Given task: Find each line in the items below that contains the string "Open", with case counting, and copy those lines out.

Input material:
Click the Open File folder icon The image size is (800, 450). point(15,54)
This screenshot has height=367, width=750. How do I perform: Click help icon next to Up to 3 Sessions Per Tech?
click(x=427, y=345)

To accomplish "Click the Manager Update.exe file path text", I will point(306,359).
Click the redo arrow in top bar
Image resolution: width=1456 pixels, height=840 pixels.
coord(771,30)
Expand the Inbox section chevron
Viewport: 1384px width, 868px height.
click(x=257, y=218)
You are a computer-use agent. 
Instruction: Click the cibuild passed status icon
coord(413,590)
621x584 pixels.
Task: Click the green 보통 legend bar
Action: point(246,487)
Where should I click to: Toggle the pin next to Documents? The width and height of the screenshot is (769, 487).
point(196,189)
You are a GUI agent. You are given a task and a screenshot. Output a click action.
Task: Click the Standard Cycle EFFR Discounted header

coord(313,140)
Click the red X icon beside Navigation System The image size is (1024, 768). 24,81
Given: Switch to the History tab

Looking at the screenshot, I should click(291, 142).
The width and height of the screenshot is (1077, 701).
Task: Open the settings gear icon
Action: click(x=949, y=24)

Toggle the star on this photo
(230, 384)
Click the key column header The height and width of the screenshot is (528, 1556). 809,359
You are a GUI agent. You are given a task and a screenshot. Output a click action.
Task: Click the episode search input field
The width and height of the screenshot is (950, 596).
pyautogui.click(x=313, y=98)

Task output:
Click the Open File folder icon The image size is (800, 450). point(15,54)
Task: Open the settings gear icon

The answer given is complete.